__EXTRACTED RECORDS__.
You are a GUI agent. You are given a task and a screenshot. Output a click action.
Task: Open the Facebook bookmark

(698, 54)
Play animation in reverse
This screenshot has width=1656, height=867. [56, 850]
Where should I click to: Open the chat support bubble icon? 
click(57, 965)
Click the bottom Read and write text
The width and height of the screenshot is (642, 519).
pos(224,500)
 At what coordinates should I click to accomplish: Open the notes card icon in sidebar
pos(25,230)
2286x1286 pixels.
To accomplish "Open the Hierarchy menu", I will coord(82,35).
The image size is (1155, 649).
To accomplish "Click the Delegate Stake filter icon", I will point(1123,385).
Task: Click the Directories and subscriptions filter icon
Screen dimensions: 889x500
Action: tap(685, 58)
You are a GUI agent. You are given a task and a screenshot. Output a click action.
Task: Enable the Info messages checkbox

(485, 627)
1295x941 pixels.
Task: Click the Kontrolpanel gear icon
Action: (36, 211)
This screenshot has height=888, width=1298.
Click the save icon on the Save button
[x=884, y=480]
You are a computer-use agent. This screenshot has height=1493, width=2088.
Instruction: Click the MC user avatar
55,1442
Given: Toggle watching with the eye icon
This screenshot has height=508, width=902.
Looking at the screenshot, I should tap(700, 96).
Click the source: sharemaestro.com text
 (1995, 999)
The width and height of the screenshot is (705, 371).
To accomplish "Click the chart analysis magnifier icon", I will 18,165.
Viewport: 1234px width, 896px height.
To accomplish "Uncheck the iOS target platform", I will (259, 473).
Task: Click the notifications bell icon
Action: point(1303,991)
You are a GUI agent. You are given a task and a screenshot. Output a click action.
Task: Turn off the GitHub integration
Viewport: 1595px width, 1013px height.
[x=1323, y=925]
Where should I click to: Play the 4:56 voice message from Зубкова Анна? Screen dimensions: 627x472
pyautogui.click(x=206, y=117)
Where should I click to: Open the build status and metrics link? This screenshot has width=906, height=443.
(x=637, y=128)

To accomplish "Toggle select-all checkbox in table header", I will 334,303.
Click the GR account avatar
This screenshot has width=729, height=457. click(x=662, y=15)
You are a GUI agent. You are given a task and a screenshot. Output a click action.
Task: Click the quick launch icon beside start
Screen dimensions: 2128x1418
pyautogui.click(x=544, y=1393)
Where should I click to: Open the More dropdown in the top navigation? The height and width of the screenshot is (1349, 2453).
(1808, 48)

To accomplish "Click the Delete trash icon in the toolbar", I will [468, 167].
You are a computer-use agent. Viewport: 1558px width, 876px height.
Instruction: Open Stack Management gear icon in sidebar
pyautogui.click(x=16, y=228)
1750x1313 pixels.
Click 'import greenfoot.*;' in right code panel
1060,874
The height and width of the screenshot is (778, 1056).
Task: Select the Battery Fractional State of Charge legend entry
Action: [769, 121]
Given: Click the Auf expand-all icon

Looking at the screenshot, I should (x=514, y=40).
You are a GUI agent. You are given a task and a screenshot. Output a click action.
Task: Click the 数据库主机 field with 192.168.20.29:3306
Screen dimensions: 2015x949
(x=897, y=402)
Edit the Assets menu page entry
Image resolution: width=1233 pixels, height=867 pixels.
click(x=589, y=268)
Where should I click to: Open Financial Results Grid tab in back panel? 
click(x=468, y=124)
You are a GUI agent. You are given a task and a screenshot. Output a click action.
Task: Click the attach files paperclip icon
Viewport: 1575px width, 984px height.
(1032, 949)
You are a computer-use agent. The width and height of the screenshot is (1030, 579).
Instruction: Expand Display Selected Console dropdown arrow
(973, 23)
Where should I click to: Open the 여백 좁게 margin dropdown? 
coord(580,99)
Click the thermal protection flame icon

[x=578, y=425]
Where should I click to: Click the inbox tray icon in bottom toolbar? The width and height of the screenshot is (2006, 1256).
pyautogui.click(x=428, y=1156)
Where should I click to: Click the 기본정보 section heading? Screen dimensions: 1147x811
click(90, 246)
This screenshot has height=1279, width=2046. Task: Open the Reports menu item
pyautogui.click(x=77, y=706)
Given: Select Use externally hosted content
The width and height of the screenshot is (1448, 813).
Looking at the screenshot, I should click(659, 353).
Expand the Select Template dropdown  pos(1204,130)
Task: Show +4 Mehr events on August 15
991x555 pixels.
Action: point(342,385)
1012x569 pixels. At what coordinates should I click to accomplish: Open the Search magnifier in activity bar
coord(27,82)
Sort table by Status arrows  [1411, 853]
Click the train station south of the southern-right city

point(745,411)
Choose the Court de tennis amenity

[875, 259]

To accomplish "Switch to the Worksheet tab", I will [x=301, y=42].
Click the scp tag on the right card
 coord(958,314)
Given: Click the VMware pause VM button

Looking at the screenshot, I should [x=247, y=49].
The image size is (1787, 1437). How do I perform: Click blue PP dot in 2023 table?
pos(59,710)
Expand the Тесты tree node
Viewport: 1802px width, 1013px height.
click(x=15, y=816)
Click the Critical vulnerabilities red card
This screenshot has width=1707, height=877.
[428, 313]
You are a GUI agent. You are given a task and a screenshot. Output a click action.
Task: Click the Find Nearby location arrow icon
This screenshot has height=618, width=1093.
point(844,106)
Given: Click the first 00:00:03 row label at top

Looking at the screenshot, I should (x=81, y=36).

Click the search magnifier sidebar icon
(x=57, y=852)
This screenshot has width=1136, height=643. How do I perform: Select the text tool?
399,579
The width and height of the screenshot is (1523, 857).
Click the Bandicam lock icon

__WHAT THE TASK ASKS__. Going down from the first line of the entries above, restate each line word for word until the line holding "2286x1286 pixels." is done.

__EXERCISE OUTPUT__.
You are a GUI agent. You are given a task and a screenshot. Output a click action.
Task: Open the Facebook bookmark

(698, 54)
Play animation in reverse
This screenshot has width=1656, height=867. [56, 850]
Where should I click to: Open the chat support bubble icon? 
click(57, 965)
Click the bottom Read and write text
The width and height of the screenshot is (642, 519).
pos(224,500)
 At what coordinates should I click to accomplish: Open the notes card icon in sidebar
pos(25,230)
2286x1286 pixels.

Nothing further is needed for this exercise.